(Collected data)
++++

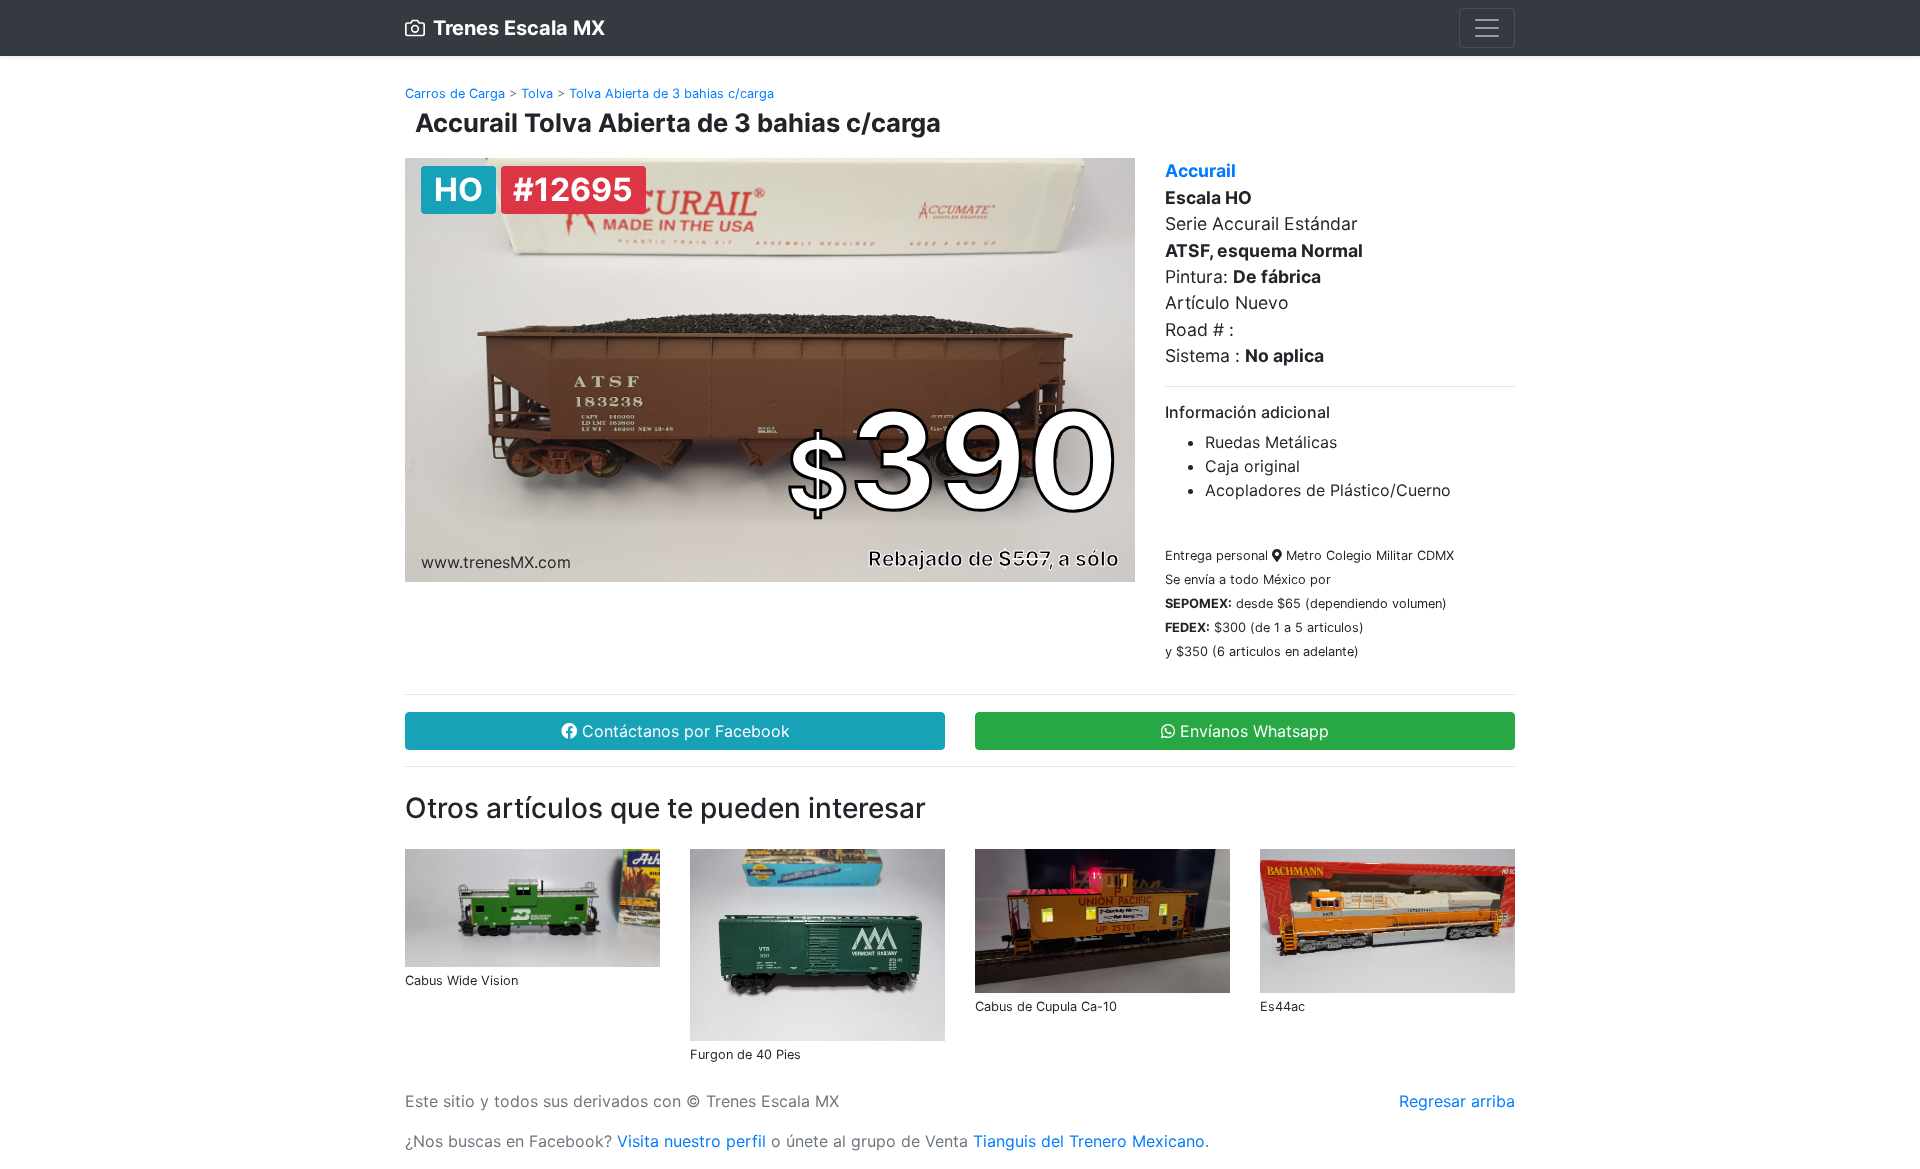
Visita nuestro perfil (691, 1141)
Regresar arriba (1457, 1101)
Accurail (1200, 170)
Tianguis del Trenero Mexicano (1089, 1141)
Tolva (537, 93)
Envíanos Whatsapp (1252, 731)
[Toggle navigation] (1487, 28)
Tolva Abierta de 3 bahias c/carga (671, 93)
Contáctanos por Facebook (683, 731)
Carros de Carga (455, 93)
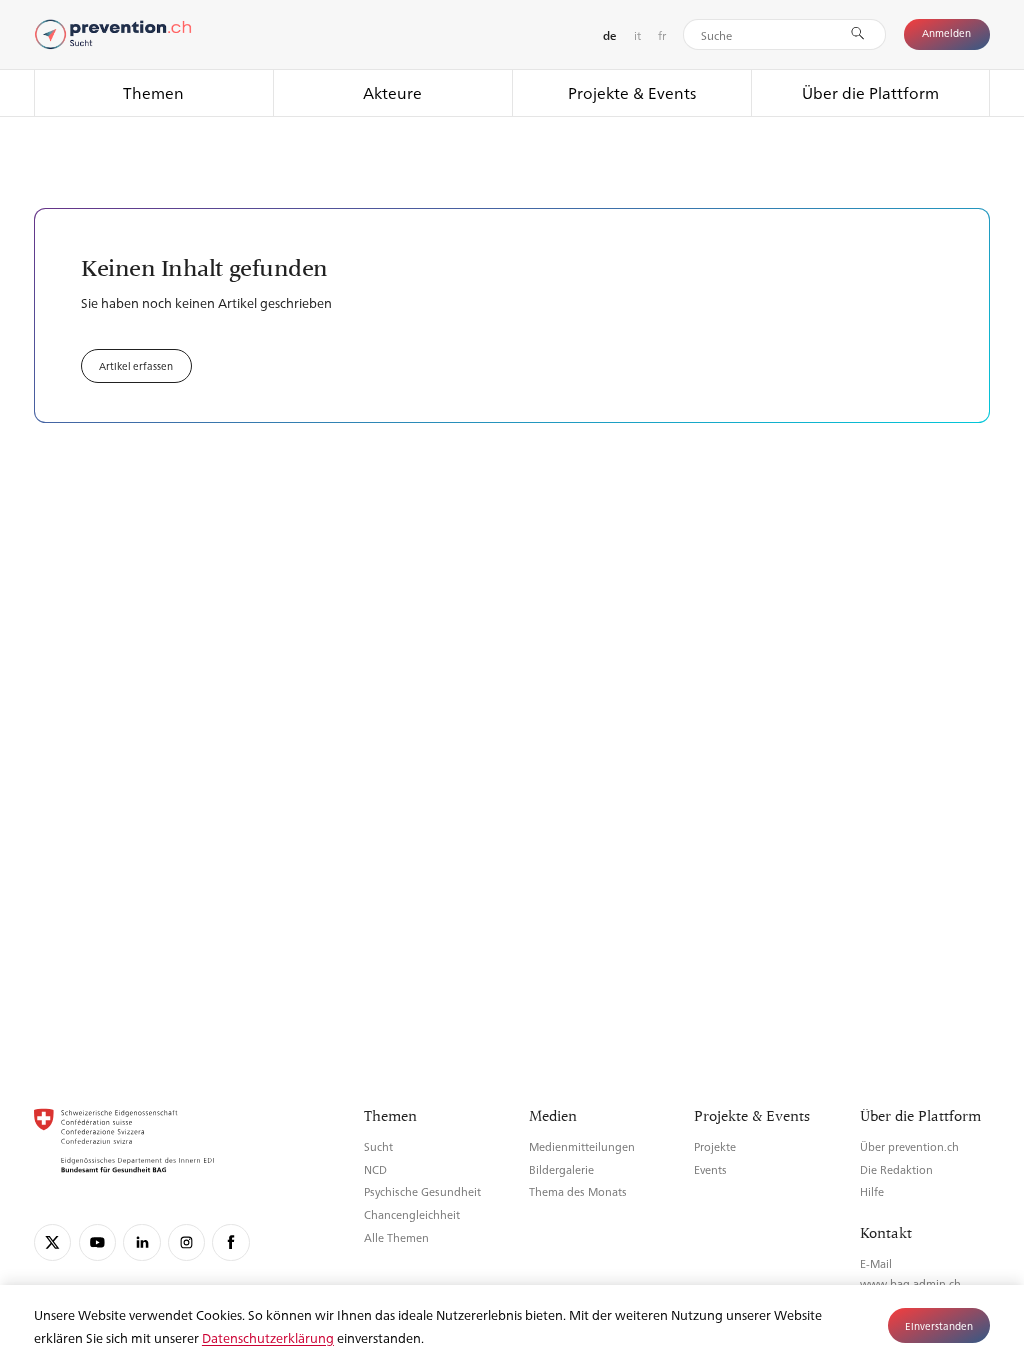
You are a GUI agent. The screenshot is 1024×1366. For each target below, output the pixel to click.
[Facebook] (230, 1242)
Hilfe (872, 1191)
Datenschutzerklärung (268, 1337)
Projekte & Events (632, 92)
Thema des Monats (578, 1191)
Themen (153, 92)
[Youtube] (97, 1242)
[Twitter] (52, 1242)
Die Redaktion (896, 1169)
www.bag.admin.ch (910, 1283)
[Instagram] (186, 1242)
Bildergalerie (561, 1169)
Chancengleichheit (412, 1214)
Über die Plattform (870, 92)
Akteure (392, 92)
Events (710, 1169)
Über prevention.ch (909, 1146)
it (637, 35)
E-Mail (876, 1263)
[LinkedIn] (141, 1242)
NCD (375, 1169)
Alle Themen (396, 1237)
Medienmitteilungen (582, 1146)
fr (662, 35)
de (609, 35)
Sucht (378, 1146)
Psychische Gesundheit (422, 1191)
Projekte (715, 1146)
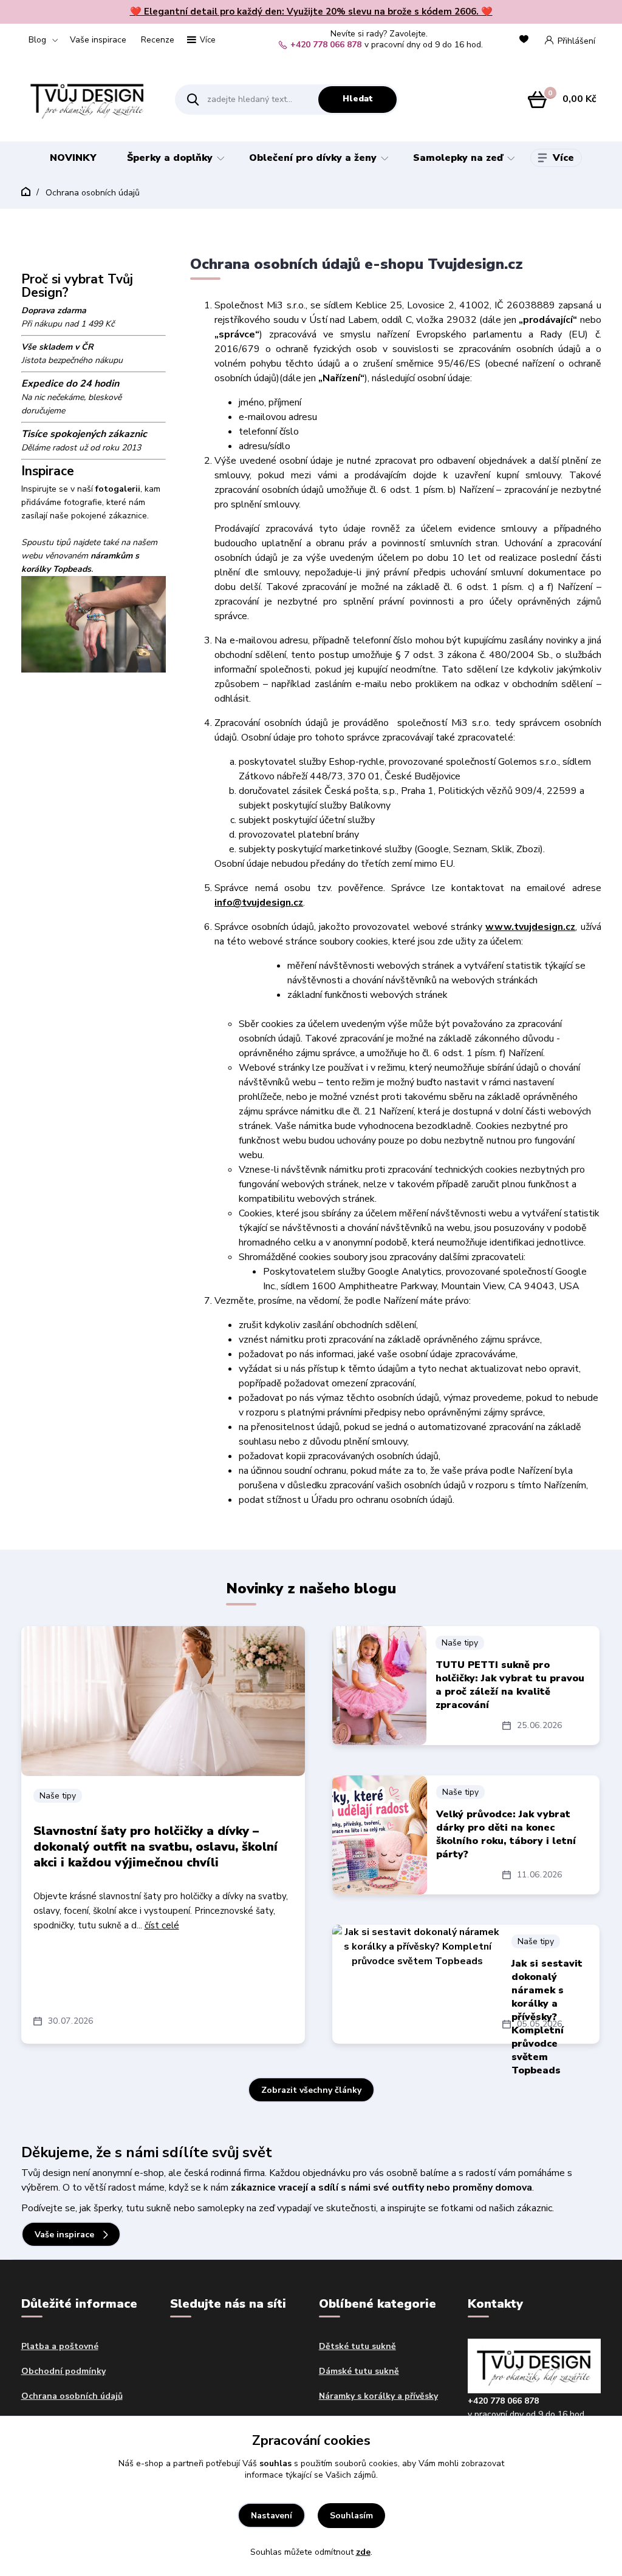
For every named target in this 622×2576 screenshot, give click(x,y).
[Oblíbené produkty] (526, 40)
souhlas (275, 2463)
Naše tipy (57, 1796)
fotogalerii (117, 489)
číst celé (162, 1925)
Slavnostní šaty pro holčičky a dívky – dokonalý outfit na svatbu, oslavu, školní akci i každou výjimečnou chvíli (155, 1847)
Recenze (157, 40)
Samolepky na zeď (458, 157)
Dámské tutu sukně (359, 2371)
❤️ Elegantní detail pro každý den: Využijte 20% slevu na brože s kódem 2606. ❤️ (311, 11)
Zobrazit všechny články (311, 2090)
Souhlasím (351, 2515)
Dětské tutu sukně (357, 2346)
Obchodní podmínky (63, 2371)
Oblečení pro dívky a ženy (313, 157)
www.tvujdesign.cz (530, 927)
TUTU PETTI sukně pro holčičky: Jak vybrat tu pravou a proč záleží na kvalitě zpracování (510, 1685)
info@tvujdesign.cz (258, 902)
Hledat (358, 98)
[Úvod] (87, 99)
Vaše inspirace (98, 40)
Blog (37, 40)
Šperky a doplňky (170, 157)
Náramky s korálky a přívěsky (378, 2396)
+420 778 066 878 (325, 44)
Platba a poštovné (59, 2346)
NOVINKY (73, 157)
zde (363, 2552)
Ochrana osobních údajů (72, 2396)
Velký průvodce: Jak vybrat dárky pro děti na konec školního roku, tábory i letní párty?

++++

→ Task to carry out: Report the lines above that contain "vybrat".

→ Final answer:
TUTU PETTI sukně pro holčičky: Jak vybrat tu pravou a proč záleží na kvalitě zpracování (510, 1685)
Velký průvodce: Jak vybrat dárky pro děti na konec školního roku, tábory i letní párty?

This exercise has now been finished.